Washington (CNSNews.com) – While senators scrambled to pass a financial “rescue” or “bailout” package that could cost taxpayers up to $700 billion on Wednesday, Sens. Hillary Clinton (D-N.Y.) and Kit Bond (R-Mo.) called for expanding the public education system to include 3- and 4-year-olds.
The pre-K programs would be paid for by state funding and supplemented by federal grants.
“Investment in quality pre-K is a win-win,” Clinton said in a press release issued at a Capitol Hill briefing, which was not attended by either senator. “It provides immediate economic relief to families and ensures that children are prepared to thrive and succeed when they start school.”
The briefing was sponsored by pre(k)now, an education advocacy group that “advances high-quality voluntary pre-kindergarten for all 3- and 4-year-olds.”
A survey conducted by the organization showed that 60 percent of registered voters support the estimated $45 cost to each taxpayer for such a program.
“As a governor, I’d like to say a program like that would be far more useful to me,” Tennessee Gov. Phil Bredesen (D) said at the briefing. “Not something that’s a big bureaucracy in Washington … but simply somebody saying this is important to the country -- and if you, the governor of one state, and you, the governor of another state, will construct a program that conforms to certain kinds of basic principles that we can enunciate, we will be a co-funder of that program.”
Bredesen was one of a panel of state officials, school administrators, and advocates for pre-kindergarten who said pre-K should be available to all children, not just low-income or at-risk children who have traditionally been targeted by programs such as the federal Head Start program.
On a related note, Democratic presidential candidate Barack Obama wants to create a “Zero to Five Plan” that would, as his Web site states, emphasize “education for infants, which is essential for children to be ready to enter kindergarten.” The plan also calls for helping “states move toward voluntary, universal pre-school.”
At the briefing, Bredesen said the goal now is “to make pre-K education “truly a program for every child.” He said it’s time to stop labeling children and help them “reach the potential they have within them.”
In a letter to Senate colleagues distributed at the briefing, Clinton said she and Bond will reintroduce the “Ready to Learn Act” in the next session of Congress. The act, which amends the Elementary and Secondary Education Act of 1965, would authorize “such sums as may be necessary” to pay for grants “to establish and administer full day voluntary pre-kindergarten programs for children age 4.”
As previously reported by CNSNews.com, some experts point to studies showing that low-income and at-risk children can benefit from programs to prepare them for kindergarten, but the positive results do not extend across the board.
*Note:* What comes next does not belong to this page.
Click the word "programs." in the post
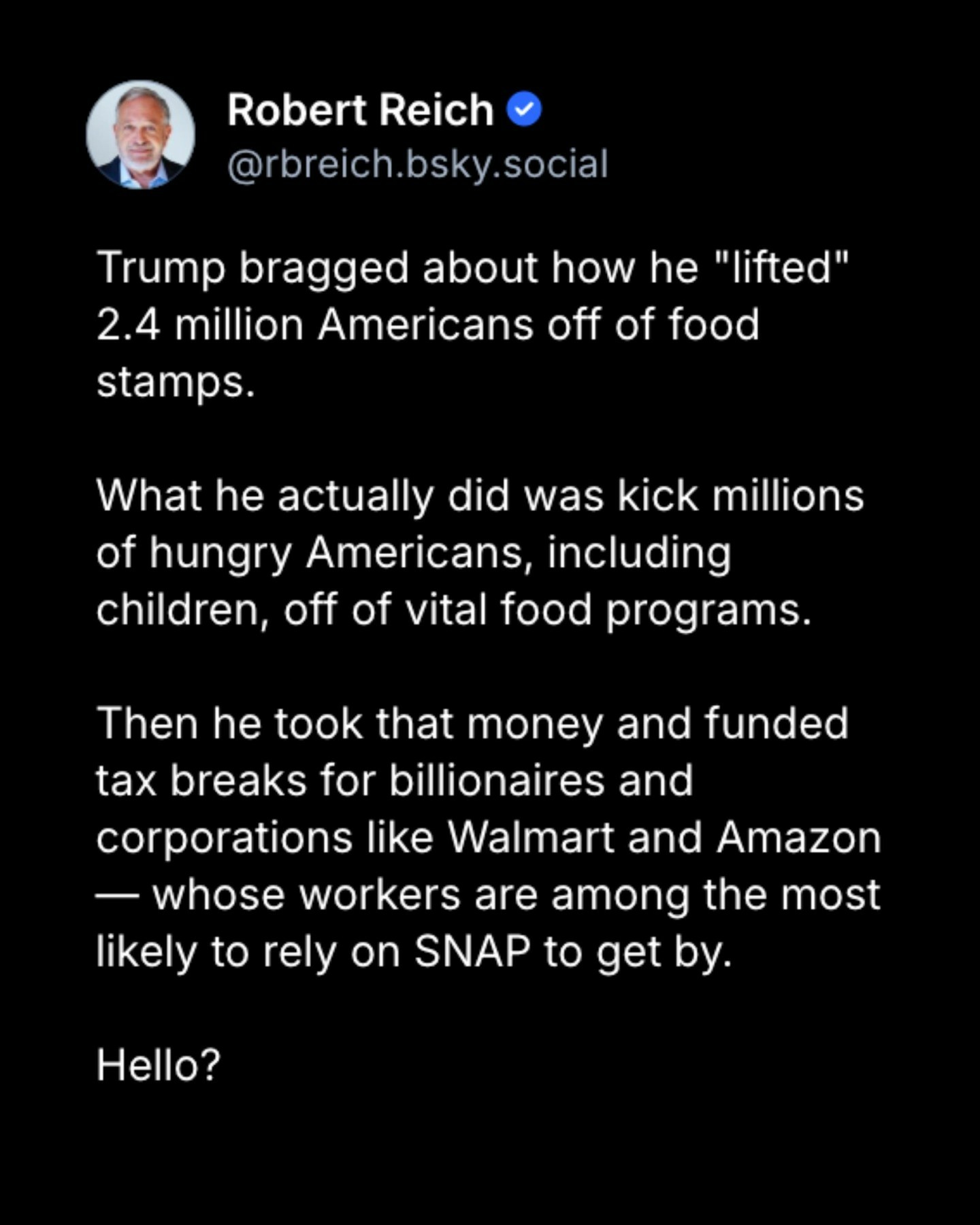Screen dimensions: 980x1225 (x=708, y=610)
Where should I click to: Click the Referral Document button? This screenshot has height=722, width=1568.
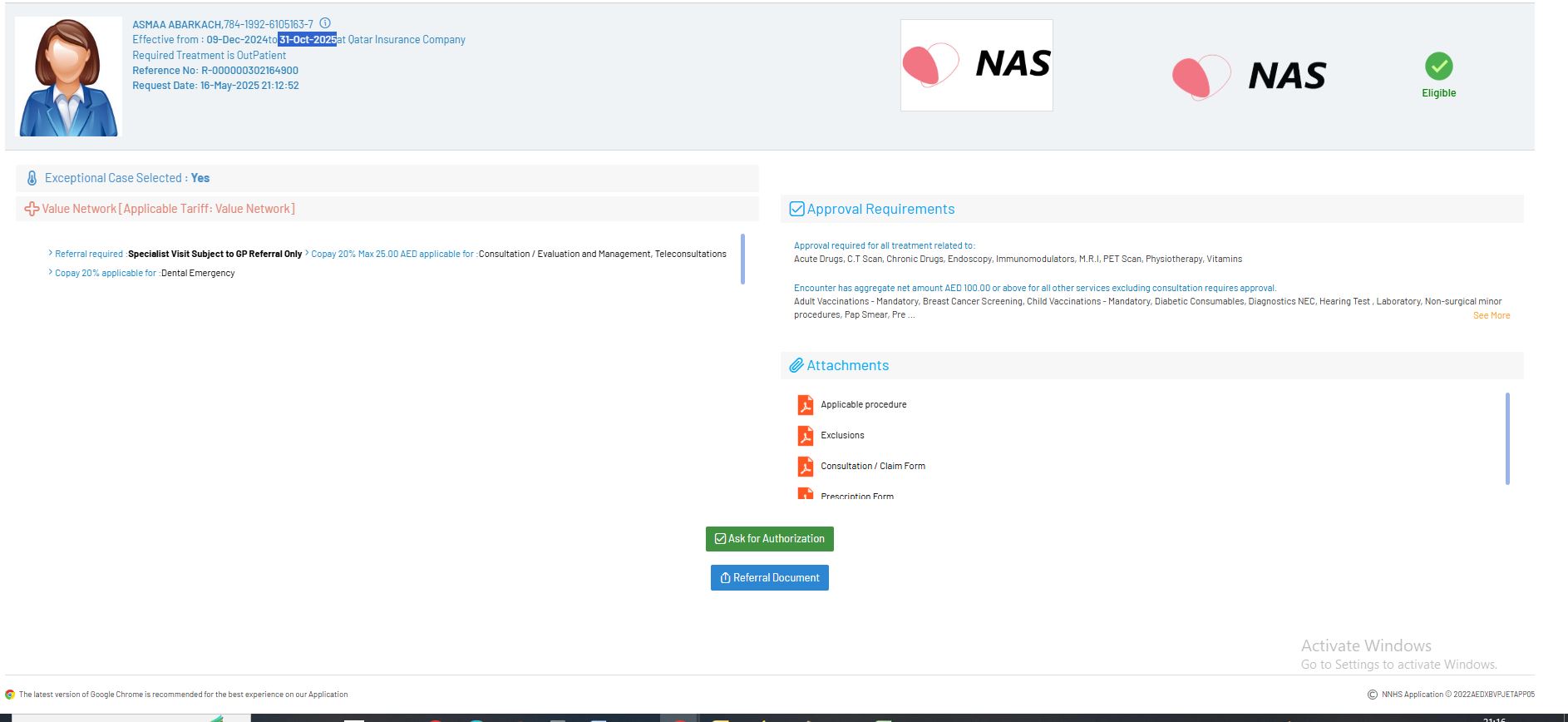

“Research shows disparate results (of pre-kindergarten programs),” Don Soifer, executive vice president of the conservative Lexington Institute, told CNSNews.com.
The research has also shown that such programs can cause behavioral problems in some children, he said.
But panelists at the briefing said the idea is to put a “certified public teacher” in charge of voluntary pre-K programs who will help children adequately prepare for school.
When asked by CNSNews.com if teachers were better than parents at preparing their children for school, Gov. Bredesen said it took a “joint effort.”
Another panelist, Ramona Paul, assistant state superintendent of public instruction in Oklahoma, responded to CNSNews.com’s question by referring to W. Steven Barnett, a Board of Governors professor and director of the National Institute for Early Education Research at Rutgers University, who wrote about the subject in 2003.
“Research findings confirm the long-term benefits of early education and offer some options for integrating the existing patchwork of U.S. public and private pre-K programs into a uniform system that provides a high-quality early education to all young children,” Barnett wrote in the paper, which was co-authored by Jason T. Hustedt.